The words “pneumatic conveying” can also refer to the use of pressurized air in tandem with a mechanical conveyor belt, but such methods are not as common as those employed in enclosed pneumatic conveying.
Industry is beset with challenges relating to logistics. Moving products is always a concern for manufacturers and distributors, and this concern is compounded in the case of very small, hard-to-manage products like granular fertilizer, silica, and powders. If they are spilled or contaminated during transit, it can be very costly. Also, if the materials are hazardous, extra precautions must be made in order to prevent spills while they are transported.

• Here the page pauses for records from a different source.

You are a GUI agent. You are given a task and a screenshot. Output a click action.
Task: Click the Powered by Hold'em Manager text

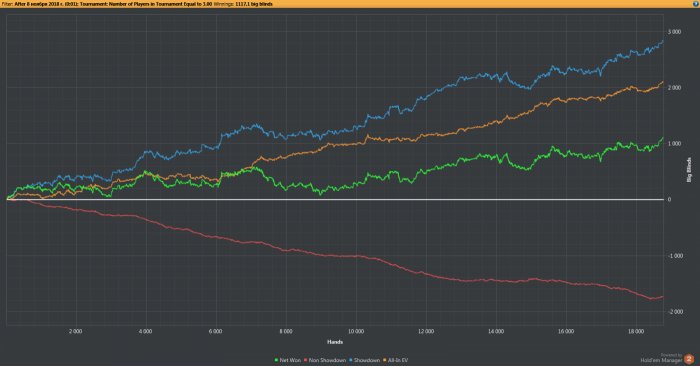661,358
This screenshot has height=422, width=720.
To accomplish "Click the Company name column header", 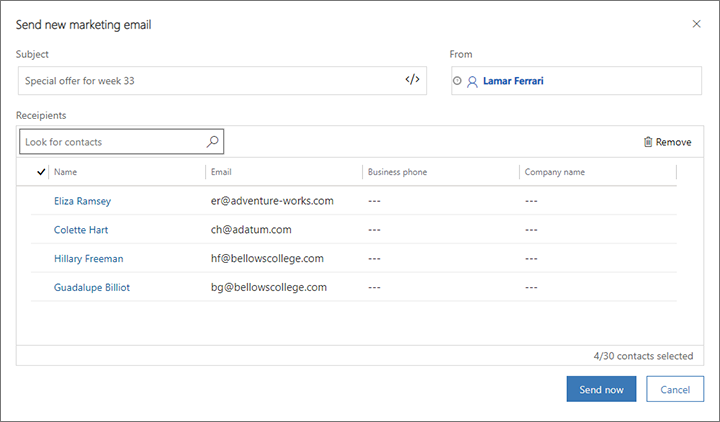I will 555,172.
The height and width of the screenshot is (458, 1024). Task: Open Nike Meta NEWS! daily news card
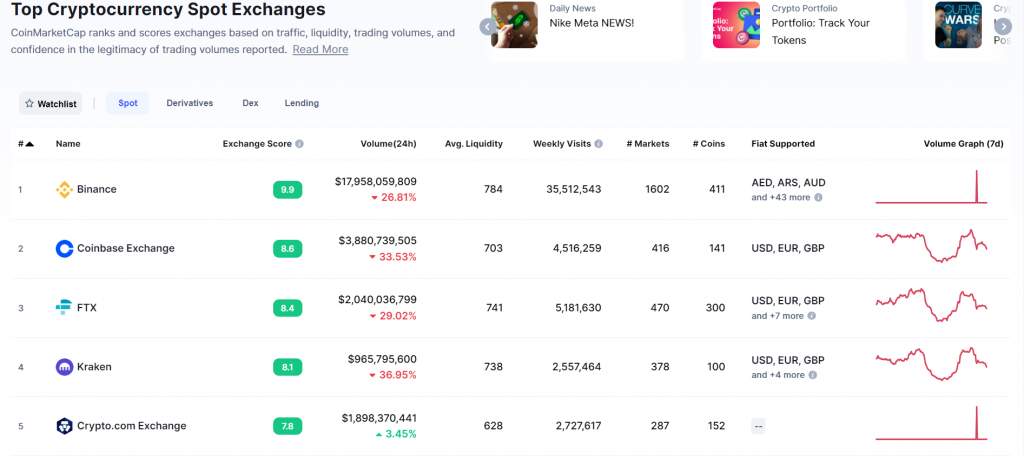coord(591,23)
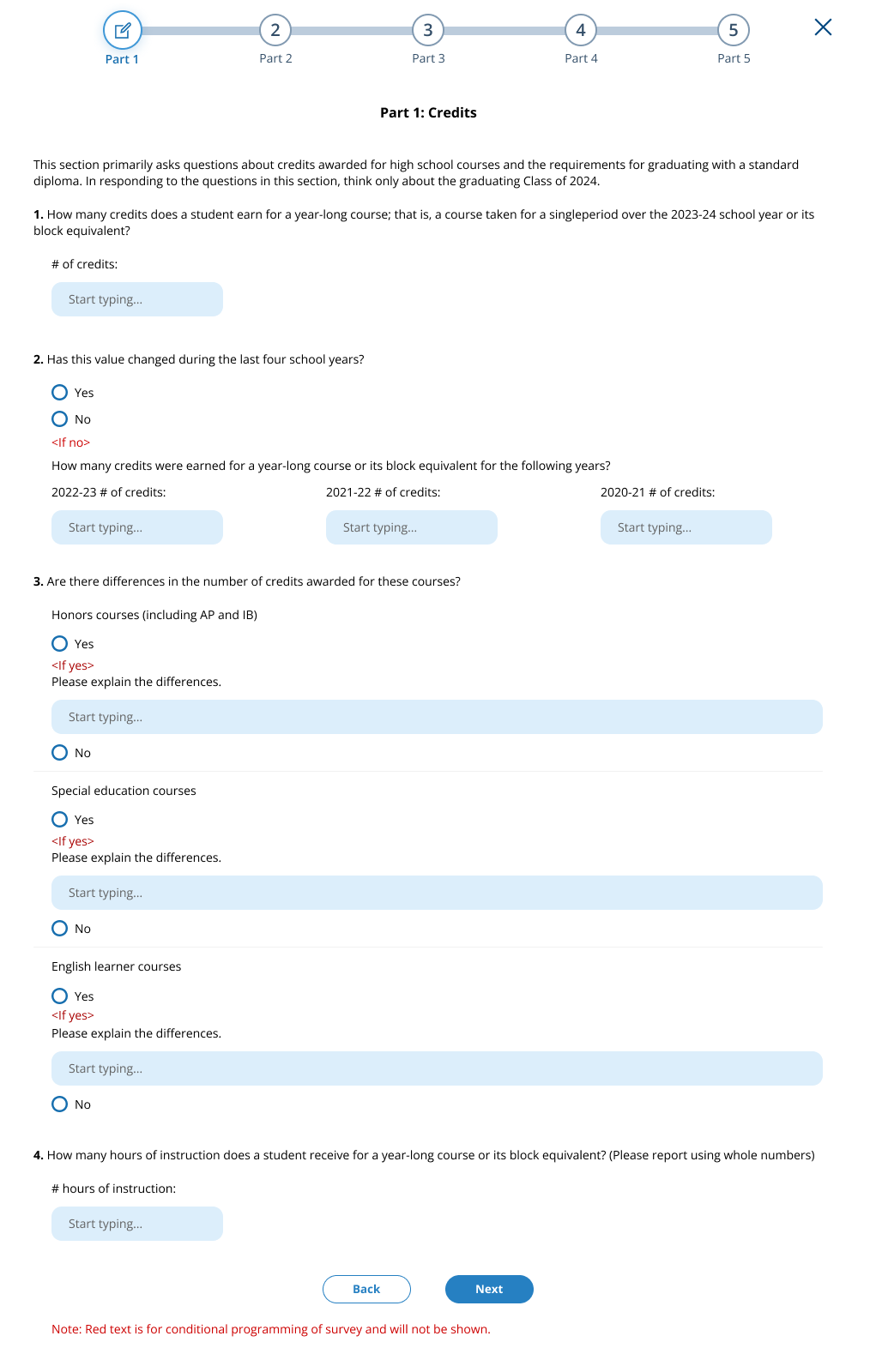Viewport: 870px width, 1372px height.
Task: Focus the Honors courses explanation field
Action: (x=437, y=717)
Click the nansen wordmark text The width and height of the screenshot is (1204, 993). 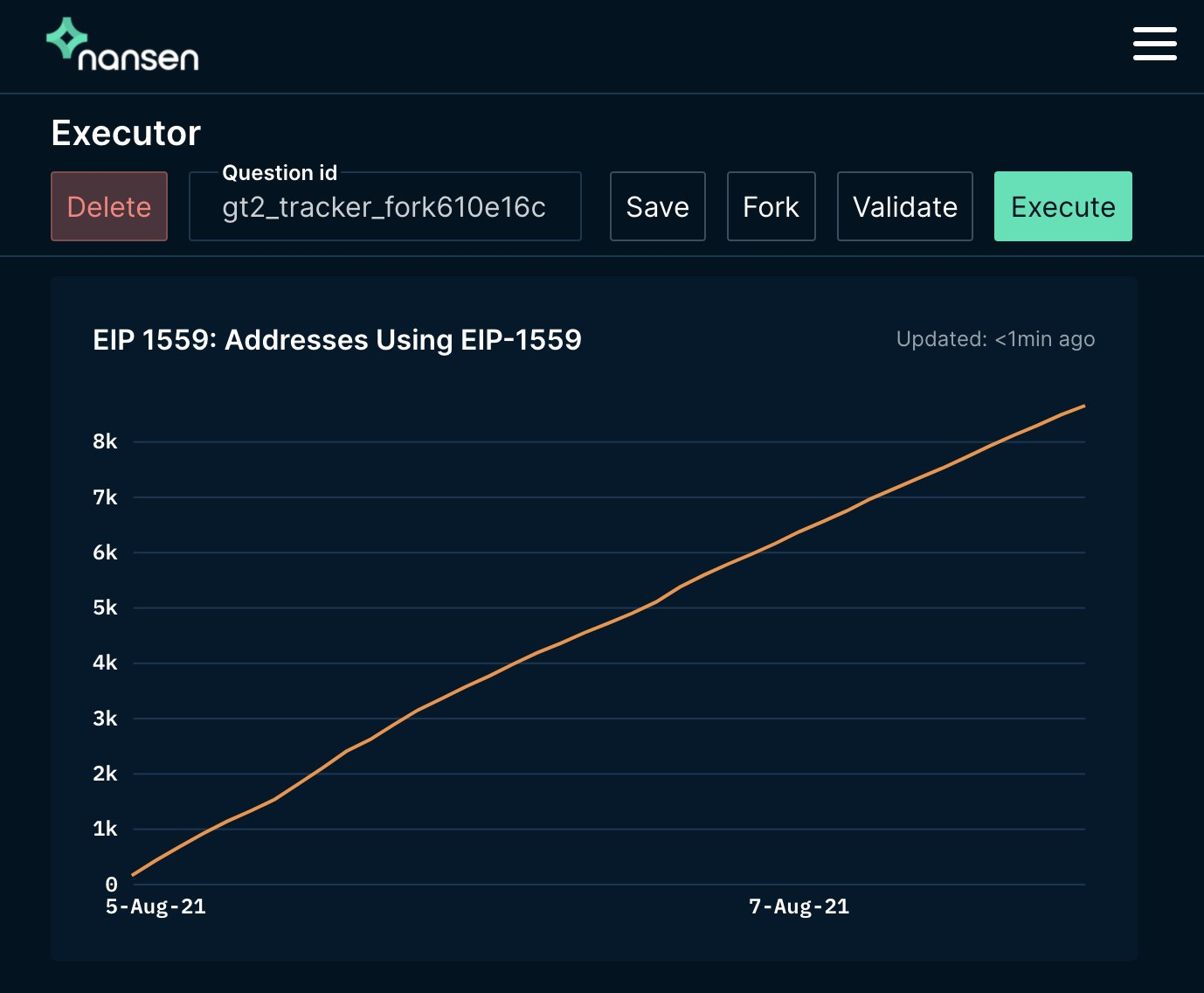pyautogui.click(x=138, y=58)
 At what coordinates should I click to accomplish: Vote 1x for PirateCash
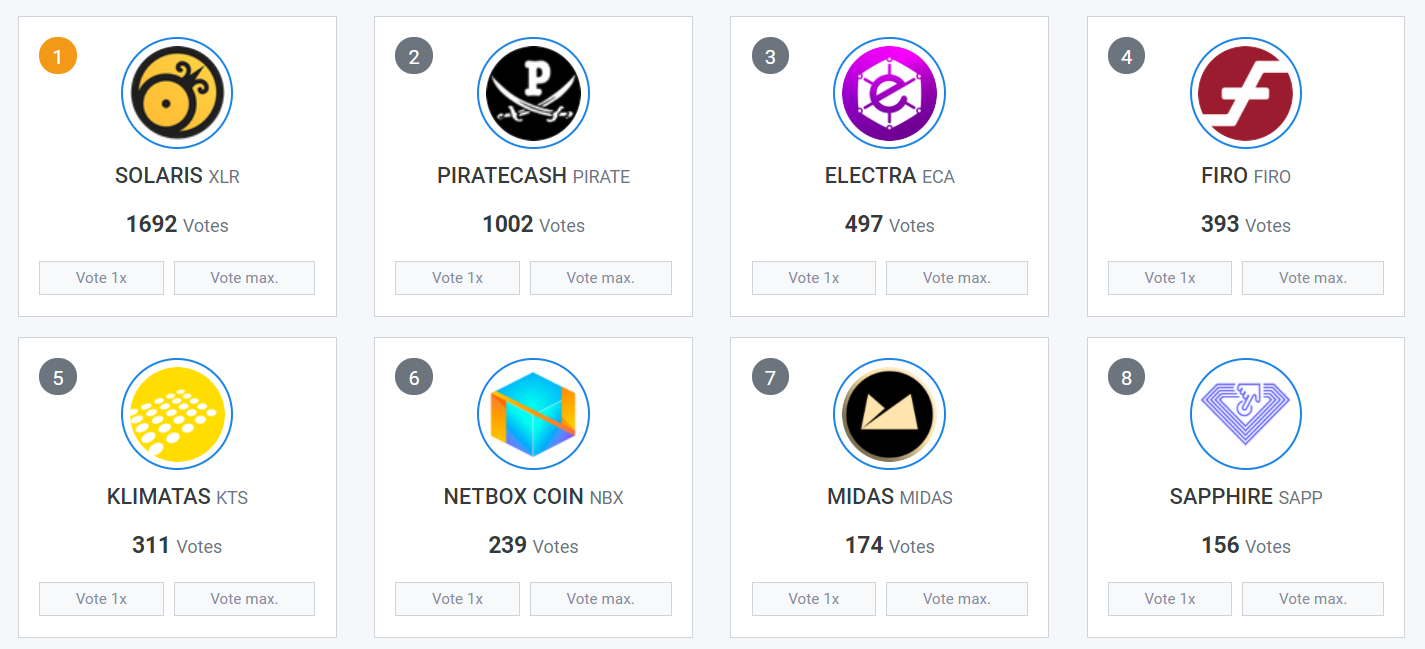(457, 278)
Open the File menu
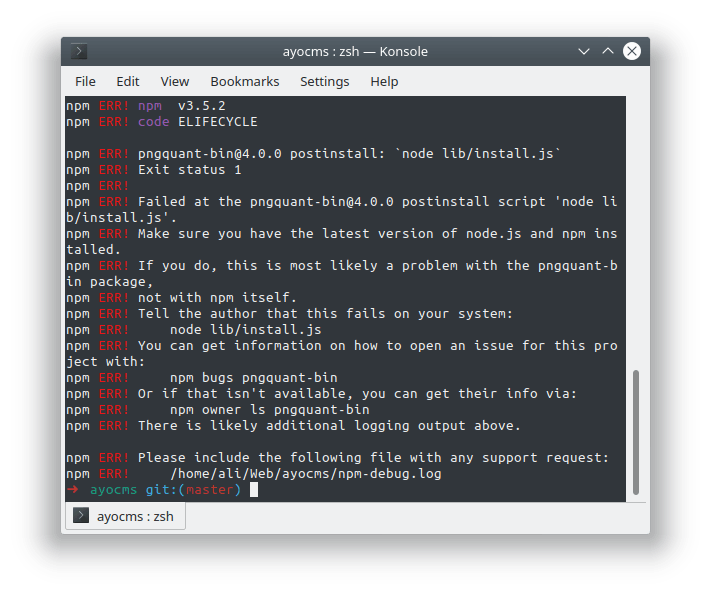The image size is (711, 595). (x=86, y=81)
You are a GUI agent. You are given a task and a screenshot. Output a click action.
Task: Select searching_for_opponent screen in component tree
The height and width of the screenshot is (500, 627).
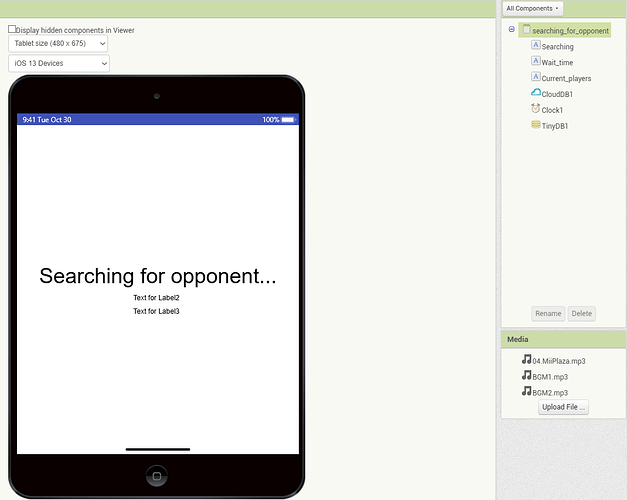coord(570,31)
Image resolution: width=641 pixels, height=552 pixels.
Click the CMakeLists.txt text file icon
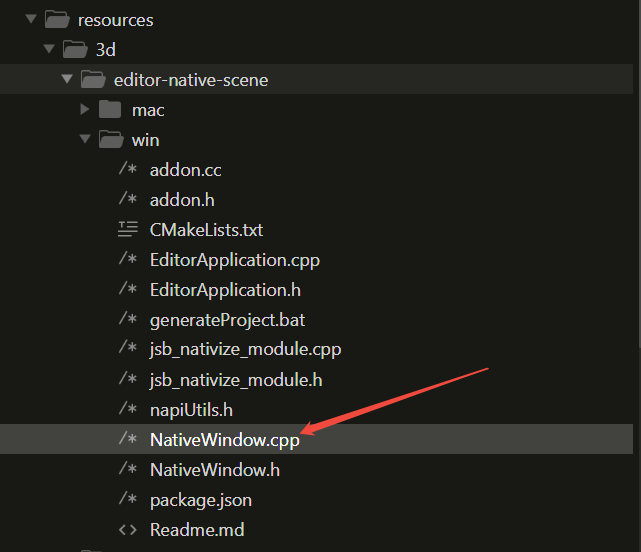(127, 229)
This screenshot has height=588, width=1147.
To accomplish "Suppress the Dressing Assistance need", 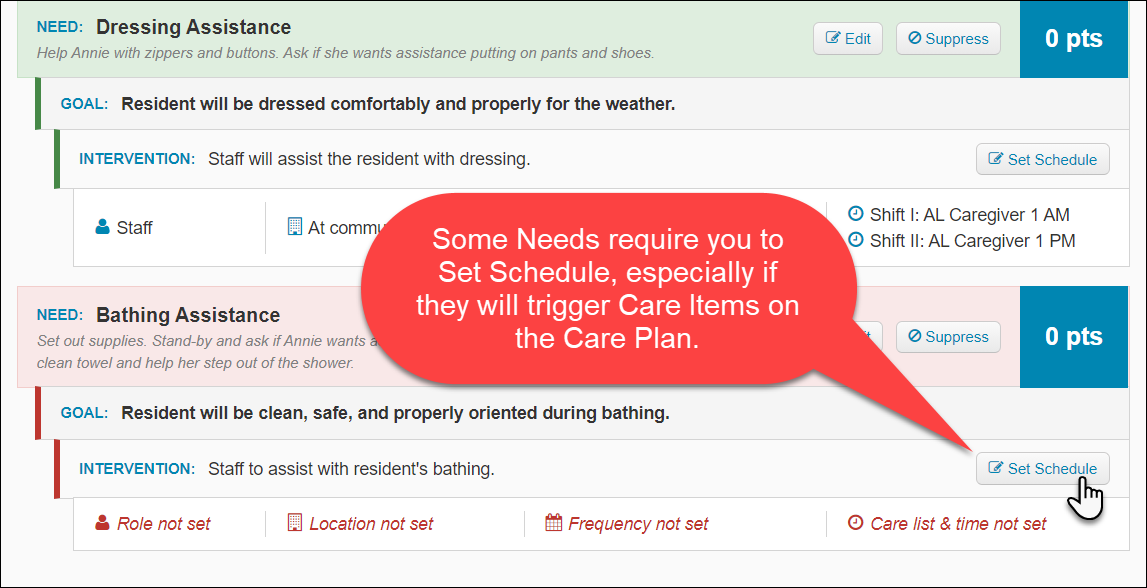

Pneumatic conveying is a safe and effective way of moving fine or powdery solids because the materials can be completely enclosed in conveyance channels as they are transported.
Manufacturing operations, farms, distribution centers, chemical processing plants, petrochemical processors, and a wide variety of other large-scale industrial operations can make use of pneumatic conveying for the movement of products.
The most common types of pneumatic conveying systems are dilute phase vacuum operation, dilute phase pressure operation, dilute phase pressure-vacuum operation, dense phase pressure operation, and dense phase vacuum operation.
Different applications call for different air conveyor varieties.
Vacuum conveyor systems can feature multiple product inlets when equipped with diverter valves; the valves allow for the selective closure of inlets to minimize suction loss through inactive inlets. They can be effective as unloaders for this reason. But vacuum systems are less effective over long distances because of their low pressure generation capacity compared to compression systems.
Dilute phase pressure systems can easily achieve a higher pressure differential (which is the difference in pressure between a pressurized enclosure and the natural pressure outside of the enclosure) than can most vacuum systems.
Pressure-vacuum operation, which utilizes both methods, is useful for some conveying setups; railcar unloading is one example. In pressure-vacuum railcar unloading, the contents of a railcar are removed with a vacuum and then forwarded to their destination by a blower.
In every application, conveyor system configurations are chosen based on the properties of the products that will be moved through the system. Lower velocity bulk phase operation, for example, is often chosen for the transportation of highly abrasive products or for those prone to degradation, as they are less likely to cause damage or become damaged themselves when moved at low speeds.